> [What to do]:
Rewrite the stretch of the pre-diabetes article from "A record number" through "a warning sign.", substituting "NDH" for every occurrence of "non-diabetic hyperglycaemia".

> [Reading passage]:
= Beginning of Section =
A record number of people are at risk of developing type 2 diabetes, the NHS has said.
Around two million people have the “pre-diabetes” condition known as non-diabetic hyperglycaemia – and the scale of the problem is likely to become worse.
So why is non-diabetic hyperglycaemia an issue, what’s causing it and can it be prevented?
What is it?
If you have non-diabetic hyperglycaemia, you have raised blood glucose levels – but not in the diabetic range. Think of it as your body offering up a warning sign.
People with non-diabetic hyperglycaemia are at increased risk of developing type 2 diabetes, as well as other cardiovascular conditions.
The growing number of people with diabetes could result in nearly 39,000 extra people suffering a heart attack in 2035, predictions show, and more than 50,000 experiencing a stroke.
Why care about pre-diabetes?
Just like type 2 diabetes, pre-diabetes is largely preventable – or at the very least, you can slow it down. NHS chief executive Simon Stevens said people simply need to take “small, common-sense steps” to control their health.
“Unless many more of us make a change,” he continued, “obesity-related illnesses will end up costing hundreds of thousands more lives and billions of pounds in higher treatment costs.”
= End of Section =
> [Provided material]:
= Beginning of Section =
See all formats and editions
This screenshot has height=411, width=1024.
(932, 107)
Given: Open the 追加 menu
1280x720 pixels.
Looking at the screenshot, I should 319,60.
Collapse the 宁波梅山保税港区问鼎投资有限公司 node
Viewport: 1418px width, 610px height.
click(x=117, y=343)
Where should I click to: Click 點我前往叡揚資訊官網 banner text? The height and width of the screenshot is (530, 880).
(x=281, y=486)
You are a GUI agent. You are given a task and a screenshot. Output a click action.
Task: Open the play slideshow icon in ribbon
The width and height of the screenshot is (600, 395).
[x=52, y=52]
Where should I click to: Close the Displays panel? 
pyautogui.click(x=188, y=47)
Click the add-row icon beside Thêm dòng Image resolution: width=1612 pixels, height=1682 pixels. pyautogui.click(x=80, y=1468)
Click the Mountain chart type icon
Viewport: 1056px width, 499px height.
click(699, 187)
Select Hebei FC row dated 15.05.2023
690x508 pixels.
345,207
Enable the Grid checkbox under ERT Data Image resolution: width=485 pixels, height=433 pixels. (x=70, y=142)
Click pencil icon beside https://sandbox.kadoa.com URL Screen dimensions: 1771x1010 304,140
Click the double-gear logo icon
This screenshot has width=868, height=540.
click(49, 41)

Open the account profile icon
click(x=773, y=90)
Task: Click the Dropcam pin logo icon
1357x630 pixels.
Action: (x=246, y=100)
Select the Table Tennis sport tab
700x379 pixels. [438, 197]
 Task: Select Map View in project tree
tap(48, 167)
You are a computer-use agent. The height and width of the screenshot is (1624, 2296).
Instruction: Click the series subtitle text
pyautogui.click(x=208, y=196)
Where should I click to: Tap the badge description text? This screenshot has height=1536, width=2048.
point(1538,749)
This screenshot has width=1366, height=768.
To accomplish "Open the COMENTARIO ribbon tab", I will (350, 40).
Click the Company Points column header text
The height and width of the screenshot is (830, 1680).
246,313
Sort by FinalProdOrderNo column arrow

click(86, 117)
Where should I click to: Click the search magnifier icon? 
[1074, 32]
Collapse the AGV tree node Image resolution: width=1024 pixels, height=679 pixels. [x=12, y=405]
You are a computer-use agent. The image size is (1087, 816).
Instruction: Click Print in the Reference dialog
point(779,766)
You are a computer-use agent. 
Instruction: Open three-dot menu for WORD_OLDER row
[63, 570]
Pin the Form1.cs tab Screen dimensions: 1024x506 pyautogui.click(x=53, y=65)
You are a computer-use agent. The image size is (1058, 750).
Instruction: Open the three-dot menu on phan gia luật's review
= End of Section =
> [Answer to this exercise]:
A record number of people are at risk of developing type 2 diabetes, the NHS has said.
Around two million people have the “pre-diabetes” condition known as NDH – and the scale of the problem is likely to become worse.
So why is NDH an issue, what’s causing it and can it be prevented?
What is it?
If you have NDH, you have raised blood glucose levels – but not in the diabetic range. Think of it as your body offering up a warning sign.